## What to work on
Locate the string "computer" in the records below. Copy every line where it occurs.

[[ Records for the task open ]]

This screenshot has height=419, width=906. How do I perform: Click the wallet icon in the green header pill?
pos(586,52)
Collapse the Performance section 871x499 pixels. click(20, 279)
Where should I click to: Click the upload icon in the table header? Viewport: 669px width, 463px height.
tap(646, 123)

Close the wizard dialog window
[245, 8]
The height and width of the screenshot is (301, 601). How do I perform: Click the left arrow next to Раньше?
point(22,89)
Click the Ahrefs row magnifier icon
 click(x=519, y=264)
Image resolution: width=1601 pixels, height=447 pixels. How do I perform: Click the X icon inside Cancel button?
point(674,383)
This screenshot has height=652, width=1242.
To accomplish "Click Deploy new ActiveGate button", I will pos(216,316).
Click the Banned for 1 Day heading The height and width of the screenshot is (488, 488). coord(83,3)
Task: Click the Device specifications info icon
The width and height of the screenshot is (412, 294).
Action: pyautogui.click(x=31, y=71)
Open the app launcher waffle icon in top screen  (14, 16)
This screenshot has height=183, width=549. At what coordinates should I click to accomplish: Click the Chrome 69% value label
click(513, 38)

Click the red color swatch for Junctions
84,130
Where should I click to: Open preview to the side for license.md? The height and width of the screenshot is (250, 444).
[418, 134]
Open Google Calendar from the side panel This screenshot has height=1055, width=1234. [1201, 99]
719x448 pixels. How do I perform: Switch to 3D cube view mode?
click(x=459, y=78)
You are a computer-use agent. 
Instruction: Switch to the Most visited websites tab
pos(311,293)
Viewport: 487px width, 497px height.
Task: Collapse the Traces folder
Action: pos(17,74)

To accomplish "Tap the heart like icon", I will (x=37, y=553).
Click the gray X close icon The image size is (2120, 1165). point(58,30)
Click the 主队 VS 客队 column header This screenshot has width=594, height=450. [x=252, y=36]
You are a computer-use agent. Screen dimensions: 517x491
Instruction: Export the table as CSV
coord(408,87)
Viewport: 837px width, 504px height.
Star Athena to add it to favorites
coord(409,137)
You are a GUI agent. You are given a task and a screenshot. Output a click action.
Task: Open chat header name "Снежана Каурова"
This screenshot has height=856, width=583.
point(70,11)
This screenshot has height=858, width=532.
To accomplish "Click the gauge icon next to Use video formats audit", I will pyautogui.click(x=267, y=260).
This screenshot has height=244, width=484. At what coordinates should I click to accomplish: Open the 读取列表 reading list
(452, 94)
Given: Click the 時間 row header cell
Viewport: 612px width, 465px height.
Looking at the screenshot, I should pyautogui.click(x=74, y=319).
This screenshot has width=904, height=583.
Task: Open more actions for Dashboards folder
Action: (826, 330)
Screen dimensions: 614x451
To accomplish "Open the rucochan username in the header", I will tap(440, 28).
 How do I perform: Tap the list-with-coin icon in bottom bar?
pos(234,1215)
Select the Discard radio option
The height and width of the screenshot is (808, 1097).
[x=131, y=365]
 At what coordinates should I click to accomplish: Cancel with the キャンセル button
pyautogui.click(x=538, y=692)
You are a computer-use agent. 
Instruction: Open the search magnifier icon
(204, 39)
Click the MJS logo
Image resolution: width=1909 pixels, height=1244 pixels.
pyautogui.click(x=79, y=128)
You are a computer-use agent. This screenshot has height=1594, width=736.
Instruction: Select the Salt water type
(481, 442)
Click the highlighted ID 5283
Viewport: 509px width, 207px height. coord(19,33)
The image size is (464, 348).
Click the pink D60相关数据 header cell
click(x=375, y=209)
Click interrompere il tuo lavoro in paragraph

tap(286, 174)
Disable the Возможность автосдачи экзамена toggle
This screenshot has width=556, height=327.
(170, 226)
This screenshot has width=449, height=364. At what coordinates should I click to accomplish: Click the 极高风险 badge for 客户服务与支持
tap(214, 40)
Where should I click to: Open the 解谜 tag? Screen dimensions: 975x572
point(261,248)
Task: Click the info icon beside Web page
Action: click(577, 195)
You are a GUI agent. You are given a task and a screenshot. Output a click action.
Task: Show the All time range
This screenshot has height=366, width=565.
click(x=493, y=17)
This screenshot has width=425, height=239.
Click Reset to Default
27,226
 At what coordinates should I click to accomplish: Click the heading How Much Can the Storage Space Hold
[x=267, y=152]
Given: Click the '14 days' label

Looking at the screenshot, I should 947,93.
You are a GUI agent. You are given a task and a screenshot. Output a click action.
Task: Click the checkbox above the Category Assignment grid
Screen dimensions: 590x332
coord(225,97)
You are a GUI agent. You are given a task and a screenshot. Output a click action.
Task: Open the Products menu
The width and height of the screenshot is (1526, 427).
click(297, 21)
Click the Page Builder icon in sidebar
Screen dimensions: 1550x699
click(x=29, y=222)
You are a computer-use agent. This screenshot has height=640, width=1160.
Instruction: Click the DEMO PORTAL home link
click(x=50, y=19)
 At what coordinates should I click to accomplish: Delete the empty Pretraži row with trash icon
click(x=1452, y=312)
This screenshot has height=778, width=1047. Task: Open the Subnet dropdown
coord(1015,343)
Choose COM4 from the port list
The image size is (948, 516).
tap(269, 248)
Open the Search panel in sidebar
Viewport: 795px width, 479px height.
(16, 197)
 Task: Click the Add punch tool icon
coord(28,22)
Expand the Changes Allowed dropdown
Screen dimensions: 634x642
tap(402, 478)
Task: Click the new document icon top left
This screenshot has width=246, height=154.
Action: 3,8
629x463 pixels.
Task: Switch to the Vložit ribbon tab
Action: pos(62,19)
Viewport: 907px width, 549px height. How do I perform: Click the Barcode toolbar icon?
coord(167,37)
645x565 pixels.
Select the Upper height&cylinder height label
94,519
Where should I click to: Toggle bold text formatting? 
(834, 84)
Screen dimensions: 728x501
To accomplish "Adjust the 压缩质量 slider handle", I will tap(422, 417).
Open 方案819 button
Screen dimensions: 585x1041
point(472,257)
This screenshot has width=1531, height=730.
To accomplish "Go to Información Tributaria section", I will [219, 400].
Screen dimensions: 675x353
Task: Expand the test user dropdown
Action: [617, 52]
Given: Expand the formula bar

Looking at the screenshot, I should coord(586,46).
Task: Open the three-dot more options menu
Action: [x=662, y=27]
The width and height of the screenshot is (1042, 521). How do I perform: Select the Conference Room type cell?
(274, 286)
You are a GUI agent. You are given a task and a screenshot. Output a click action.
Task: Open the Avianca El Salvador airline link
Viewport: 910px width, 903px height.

[[ Records for the task closed ]]

## Completed exercise
You are a computer-use agent. 
You are a computer-use agent. Screen dimensions: 517x491
You are a computer-use agent. 
You are a computer-use agent. This screenshot has height=1594, width=736.
You are a computer-use agent. This screenshot has height=640, width=1160.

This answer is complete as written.